Closed acheeseye closed 6 years ago
Perhaps, since we piece count was not fed into the network and done by min_max_search
, the network is not coming up with the piece count mentality.
I'll have to take a look at those replays. Is it possible that when the min_max_search
is used, it's always the same player that's on max and the other on min regardless of whose turn it is? I would hope it's not learning to lose.
Also, I'm working on alpha-beta pruning. I may not have it ready today though.
👍
That is a possibility yes since we've set up hardcoded positivity/negativity for each side. I will provide some GEN9 results for the 4ply network and see what happens.
This has been resolved with min_max_search
/alpha_beta
functions not internally applying play modifiers (such as if(board.get_Player() == _BLACK_)
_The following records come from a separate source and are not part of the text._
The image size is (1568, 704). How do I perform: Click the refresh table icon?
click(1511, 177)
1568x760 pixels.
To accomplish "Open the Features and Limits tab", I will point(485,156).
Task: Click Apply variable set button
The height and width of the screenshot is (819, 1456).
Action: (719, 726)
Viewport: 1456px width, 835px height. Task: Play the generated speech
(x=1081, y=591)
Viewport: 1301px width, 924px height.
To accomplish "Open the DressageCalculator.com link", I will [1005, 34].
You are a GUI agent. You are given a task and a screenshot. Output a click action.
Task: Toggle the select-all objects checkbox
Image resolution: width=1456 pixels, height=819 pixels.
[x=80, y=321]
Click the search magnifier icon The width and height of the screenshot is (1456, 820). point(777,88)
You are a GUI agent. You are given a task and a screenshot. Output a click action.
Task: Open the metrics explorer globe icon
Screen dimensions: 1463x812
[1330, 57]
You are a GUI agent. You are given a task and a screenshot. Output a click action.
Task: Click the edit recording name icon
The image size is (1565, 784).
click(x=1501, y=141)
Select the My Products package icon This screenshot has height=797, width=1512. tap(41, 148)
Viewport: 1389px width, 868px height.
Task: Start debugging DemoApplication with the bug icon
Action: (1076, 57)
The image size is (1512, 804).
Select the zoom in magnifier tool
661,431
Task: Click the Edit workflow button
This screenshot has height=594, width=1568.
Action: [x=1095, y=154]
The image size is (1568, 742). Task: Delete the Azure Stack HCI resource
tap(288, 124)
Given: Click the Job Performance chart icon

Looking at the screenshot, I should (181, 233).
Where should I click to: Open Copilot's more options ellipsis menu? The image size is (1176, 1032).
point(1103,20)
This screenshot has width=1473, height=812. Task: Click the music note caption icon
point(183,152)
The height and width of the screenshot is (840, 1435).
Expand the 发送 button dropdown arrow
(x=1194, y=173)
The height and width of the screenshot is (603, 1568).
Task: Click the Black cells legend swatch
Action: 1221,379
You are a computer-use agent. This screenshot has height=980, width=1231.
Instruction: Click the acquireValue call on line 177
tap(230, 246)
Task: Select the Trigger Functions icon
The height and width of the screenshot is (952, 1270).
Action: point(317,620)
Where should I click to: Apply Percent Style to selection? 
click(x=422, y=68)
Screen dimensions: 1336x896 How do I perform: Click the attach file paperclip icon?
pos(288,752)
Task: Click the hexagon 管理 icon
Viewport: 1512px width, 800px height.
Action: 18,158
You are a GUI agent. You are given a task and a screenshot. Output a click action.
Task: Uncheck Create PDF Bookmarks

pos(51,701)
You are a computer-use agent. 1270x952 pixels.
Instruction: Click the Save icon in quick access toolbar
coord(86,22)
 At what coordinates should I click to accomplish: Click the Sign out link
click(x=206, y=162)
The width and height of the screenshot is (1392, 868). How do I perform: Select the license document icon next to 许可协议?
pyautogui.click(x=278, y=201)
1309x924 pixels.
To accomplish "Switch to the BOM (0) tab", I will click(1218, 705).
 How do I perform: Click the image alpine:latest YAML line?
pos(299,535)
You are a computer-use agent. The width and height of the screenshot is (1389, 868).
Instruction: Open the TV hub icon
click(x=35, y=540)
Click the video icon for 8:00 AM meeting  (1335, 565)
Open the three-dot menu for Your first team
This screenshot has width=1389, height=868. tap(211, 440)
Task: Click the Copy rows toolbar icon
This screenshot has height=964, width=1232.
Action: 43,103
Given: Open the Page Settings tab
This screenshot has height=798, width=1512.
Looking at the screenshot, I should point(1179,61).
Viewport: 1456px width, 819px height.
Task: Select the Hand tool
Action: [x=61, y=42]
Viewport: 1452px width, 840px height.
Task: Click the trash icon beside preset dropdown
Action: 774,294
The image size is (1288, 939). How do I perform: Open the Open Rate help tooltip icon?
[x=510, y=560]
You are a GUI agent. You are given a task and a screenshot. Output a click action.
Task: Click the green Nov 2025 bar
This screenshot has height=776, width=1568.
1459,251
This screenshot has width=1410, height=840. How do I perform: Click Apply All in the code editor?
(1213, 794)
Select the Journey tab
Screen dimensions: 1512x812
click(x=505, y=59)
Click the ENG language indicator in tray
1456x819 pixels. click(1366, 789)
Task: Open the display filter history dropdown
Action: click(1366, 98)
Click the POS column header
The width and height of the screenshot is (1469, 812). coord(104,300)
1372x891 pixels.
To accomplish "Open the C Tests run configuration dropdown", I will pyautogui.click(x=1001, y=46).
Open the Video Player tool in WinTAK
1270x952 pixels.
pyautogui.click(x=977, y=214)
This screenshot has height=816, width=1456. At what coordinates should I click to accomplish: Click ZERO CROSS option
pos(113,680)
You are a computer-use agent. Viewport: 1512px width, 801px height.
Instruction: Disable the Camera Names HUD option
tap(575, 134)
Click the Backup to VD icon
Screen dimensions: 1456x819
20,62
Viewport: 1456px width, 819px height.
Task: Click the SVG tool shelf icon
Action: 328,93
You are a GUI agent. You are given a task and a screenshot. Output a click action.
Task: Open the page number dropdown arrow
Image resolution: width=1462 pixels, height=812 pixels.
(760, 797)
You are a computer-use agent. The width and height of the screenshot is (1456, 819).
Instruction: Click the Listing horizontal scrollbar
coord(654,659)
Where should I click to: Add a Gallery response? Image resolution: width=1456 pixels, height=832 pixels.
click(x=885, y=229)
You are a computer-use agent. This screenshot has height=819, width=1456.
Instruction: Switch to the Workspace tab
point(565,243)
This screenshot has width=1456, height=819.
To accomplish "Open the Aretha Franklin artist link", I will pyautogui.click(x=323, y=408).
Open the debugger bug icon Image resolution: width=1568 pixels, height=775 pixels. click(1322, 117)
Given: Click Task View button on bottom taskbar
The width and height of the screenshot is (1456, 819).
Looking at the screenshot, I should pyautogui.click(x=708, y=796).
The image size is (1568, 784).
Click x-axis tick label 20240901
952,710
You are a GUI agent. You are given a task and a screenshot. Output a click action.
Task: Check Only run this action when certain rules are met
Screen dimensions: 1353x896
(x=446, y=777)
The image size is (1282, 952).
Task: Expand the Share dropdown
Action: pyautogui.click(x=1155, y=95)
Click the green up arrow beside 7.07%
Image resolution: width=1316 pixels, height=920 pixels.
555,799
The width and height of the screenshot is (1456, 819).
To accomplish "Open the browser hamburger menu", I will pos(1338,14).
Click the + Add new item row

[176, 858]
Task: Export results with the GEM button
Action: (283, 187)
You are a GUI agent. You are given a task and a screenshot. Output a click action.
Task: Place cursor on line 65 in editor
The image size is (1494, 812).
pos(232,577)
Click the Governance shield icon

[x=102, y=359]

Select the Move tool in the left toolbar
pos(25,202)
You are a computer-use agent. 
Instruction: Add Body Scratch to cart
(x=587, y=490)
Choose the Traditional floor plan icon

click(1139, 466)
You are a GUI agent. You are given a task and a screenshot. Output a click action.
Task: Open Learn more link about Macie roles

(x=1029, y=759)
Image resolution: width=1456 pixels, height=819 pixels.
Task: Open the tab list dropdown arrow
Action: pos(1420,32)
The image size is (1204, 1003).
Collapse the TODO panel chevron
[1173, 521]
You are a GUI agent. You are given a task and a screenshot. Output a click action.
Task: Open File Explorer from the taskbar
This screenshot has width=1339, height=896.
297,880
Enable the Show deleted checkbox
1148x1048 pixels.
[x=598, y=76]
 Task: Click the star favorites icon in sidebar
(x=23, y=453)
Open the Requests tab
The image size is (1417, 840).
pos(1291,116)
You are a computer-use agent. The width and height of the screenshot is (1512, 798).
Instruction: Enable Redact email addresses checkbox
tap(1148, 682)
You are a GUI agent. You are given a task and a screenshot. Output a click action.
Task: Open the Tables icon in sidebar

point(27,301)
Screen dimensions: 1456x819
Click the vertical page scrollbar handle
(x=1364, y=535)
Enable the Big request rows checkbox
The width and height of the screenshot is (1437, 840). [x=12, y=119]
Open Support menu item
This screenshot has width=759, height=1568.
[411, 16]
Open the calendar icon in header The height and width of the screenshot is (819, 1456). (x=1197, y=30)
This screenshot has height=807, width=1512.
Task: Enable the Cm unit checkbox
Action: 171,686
), as it is resolved externally with NeuralNetwork_PERF
's m_player_modifier
. One or the other needs to be chosen.
Chosen that evaluation functions will be general purpose.
Through replays of
best_of_GEN9
, it often seems like one player if intentionally feeding the other. I suspect this is either due to some negative values being translated incorrectly or simply not enough generations (along with not enough ply). I would like to implement alpha-beta pruning before upping the ply count for training, but I'm going to try with 4 ply for now anyway.